● Extracto del artículo:
******

Por Fernando Jiménez
En la actual carrera por la presidencia de la República, los aspirantes de Morena han desplegado una variedad enorme de slogans en un intento por conectar con su target. Claudia Sheinbaum se presenta como «Claudia SH» y promueve el lema «Yo amlo a Claudia” entre otros. Adán Augusto utiliza frases como «Ahora es Adán», «Yo voy con Adán» y «Estamos Agusto». Marcelo Ebrard opta por slogans como «Con Marcelo Sí», «Con Marcelo somos más» y se autodenomina «El Carnal Marcelo de la 4T». Gerardo Fernández Noroña al parecer ya no quiere ser Fernández y dice «Soy Noroña” todo esto en una serie de experimentos de comunicación para tratar de subir su nivel de conocimiento.
Esta proliferación de slogans plantea interrogantes sobre la planificación estratégica al interior de los equipos de comunicación de los candidatos. ¿Es resultado de una falta de coordinación y enfoque en la transmisión de un mensaje claro? ¿Revela dificultades para encontrar factores diferenciadores que los posicionen favorablemente ante su electorado? O quizás solo refleja una indefinición en los valores únicos y propuestas de los aspirantes.
La abundancia de slogans genera sobreinformación y confusión entre los votantes. En lugar de transmitir un mensaje único, coherente y convincente, los candidatos corren el riesgo de diluir su imagen y propuestas en un mar de frases llamativas, pero poco sustanciales. Los slogans, por sí solos, no garantizan una conexión efectiva con el electorado especialmente si no están respaldados por una plataforma sólida de ideas y valores que haga coherencia con las figuras públicas, así que no es difícil imaginar que pasa cuando tenemos alrededor de estas una colección de mensajes, frases ingeniosas, motes chuscos, dibujos, hashtags, alusiones directas e indirectas, todo ello plasmado con el código de colores de Morena. Confusión absoluta.
Los aspirantes requieren realizar campañas basadas en la claridad y transparencia, donde ofrezcan propuestas sustanciales y concretas. Si bien el uso abusivo de slogans plantea dudas sobre la planificación estratégica al interior de los equipos de comunicación, la indefinición de valores revela la incapacidad para construir una línea de comunicación que camine en una sola dirección.
Es sabido que uno de los desafíos de los aspirantes radica en desarrollar propuestas y mensajes nítidos que respondan a las necesidades de los electores para demostrar que hay una visión clara y sólida para el país. En este sentido el ejercicio de la comunicación con la gente precisamente debería ser una demostración de estas capacidades.
La proliferación de slogans en la contienda presidencial plantea interrogantes sobre la planeación estratégica, la coordinación de la comunicación y la aparente ausencia de una cadena de mando capaz de desdoblar una estrategia clara, que coordine las diferentes voluntades que apoyan a sus respectivos candidatos en los diferentes espacios físicos y digitales.
Ante la escalada en la cantidad y variedad de mensajes muchos se cuestionan si esta «lluvia de ideas» es un juego publicitario en el cual el ganador será aquel que cuente con más presupuesto y por ende más espacios publicitarios, o es simplemente una decoración, un «escenario democrático» en el que el líder del movimiento ejercerá su prerrogativa de señalar con el índice al elegido, aquel que deberá continuar con el proyecto de la cuarta transformación el siguiente sexenio. ¿Usted qué opina?

******

Entradas de datos guardadas
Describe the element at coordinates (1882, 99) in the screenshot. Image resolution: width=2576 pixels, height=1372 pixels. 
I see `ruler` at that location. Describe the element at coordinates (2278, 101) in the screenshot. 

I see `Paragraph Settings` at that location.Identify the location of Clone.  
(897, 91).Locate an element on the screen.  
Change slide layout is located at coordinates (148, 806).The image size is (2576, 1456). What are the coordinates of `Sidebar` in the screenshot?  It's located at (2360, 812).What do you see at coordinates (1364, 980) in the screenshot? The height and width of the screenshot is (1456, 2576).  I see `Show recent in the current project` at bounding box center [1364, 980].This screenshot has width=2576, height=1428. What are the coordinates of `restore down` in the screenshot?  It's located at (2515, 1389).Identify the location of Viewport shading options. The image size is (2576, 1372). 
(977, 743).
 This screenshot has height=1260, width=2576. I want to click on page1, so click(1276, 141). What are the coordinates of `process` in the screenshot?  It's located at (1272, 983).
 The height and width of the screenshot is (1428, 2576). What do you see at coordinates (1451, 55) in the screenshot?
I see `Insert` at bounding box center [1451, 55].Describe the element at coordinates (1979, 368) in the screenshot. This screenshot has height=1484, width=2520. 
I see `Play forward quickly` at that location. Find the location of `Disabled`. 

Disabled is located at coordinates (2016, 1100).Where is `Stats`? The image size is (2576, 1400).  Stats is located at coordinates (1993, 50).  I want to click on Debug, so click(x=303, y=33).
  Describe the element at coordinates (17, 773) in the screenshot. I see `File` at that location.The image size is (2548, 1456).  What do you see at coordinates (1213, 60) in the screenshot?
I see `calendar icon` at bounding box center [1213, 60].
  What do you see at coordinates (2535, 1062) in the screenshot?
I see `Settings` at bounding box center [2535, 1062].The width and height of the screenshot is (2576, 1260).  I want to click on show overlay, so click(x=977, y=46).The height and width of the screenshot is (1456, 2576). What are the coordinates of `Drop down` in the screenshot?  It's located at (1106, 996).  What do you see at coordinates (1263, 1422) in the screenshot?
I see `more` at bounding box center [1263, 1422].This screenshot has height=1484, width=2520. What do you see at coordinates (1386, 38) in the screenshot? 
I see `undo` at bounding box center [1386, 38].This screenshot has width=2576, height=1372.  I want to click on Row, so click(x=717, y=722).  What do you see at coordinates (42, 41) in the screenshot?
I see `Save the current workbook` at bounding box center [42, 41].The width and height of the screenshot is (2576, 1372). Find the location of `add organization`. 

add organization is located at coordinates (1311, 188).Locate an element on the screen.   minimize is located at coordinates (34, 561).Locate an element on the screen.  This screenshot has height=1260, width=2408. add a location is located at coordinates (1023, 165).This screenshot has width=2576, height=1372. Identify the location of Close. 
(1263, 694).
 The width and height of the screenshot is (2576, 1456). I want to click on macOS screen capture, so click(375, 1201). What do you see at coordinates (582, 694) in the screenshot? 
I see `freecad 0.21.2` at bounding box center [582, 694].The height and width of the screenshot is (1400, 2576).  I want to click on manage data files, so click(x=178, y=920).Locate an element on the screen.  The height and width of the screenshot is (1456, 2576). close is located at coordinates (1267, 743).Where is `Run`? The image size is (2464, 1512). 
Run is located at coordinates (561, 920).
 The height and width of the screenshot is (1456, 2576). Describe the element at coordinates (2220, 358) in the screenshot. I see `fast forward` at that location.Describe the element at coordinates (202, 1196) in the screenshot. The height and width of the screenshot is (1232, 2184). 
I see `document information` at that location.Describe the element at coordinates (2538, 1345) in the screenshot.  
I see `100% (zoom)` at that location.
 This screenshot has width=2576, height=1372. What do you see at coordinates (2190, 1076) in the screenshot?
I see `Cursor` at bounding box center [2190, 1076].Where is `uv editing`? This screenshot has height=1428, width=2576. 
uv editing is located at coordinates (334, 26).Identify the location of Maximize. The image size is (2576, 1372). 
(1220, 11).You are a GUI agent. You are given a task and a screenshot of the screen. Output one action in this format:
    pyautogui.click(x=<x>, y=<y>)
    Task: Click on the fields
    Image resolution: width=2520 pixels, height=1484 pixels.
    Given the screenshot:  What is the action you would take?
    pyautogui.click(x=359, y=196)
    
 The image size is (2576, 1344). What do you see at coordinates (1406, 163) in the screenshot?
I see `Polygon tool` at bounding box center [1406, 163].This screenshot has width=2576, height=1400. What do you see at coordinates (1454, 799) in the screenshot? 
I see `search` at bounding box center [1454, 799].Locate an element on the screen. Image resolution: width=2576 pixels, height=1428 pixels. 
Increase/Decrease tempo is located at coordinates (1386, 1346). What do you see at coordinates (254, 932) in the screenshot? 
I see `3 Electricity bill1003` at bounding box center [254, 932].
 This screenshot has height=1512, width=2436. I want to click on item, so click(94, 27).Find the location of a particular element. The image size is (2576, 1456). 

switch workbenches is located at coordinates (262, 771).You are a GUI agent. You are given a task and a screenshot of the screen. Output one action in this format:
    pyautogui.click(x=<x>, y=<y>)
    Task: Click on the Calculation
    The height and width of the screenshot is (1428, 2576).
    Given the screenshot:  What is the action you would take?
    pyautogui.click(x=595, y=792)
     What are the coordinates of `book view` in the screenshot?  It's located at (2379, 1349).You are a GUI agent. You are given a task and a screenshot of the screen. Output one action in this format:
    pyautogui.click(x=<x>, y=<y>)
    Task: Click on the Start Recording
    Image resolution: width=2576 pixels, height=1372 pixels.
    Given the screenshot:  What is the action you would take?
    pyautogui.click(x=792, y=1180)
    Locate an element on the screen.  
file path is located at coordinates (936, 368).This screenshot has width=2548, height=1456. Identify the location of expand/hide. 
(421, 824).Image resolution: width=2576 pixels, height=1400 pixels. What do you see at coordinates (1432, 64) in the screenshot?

******

● Tarea 1:
Responde según el artículo sobre los slogans de los aspirantes de Morena:
(a) ¿Qué frase usa Gerardo Fernández Noroña?
(b) ¿Con qué código de colores está plasmada la colección de mensajes y frases?
(c) ¿Qué proyecto deberá continuar el elegido el siguiente sexenio?
● Tarea 2: Reproduce literalmente el pasaje del artículo sobre los slogans que comienza con las palabras "La abundancia de" y termina con "Morena. Confusión absoluta.".
Las entradas no hacen falta aquí.

● Respuesta 1:
(a) «Soy Noroña».
(b) Con el código de colores de Morena.
(c) El proyecto de la cuarta transformación.

● Respuesta 2:
La abundancia de slogans genera sobreinformación y confusión entre los votantes. En lugar de transmitir un mensaje único, coherente y convincente, los candidatos corren el riesgo de diluir su imagen y propuestas en un mar de frases llamativas, pero poco sustanciales. Los slogans, por sí solos, no garantizan una conexión efectiva con el electorado especialmente si no están respaldados por una plataforma sólida de ideas y valores que haga coherencia con las figuras públicas, así que no es difícil imaginar que pasa cuando tenemos alrededor de estas una colección de mensajes, frases ingeniosas, motes chuscos, dibujos, hashtags, alusiones directas e indirectas, todo ello plasmado con el código de colores de Morena. Confusión absoluta.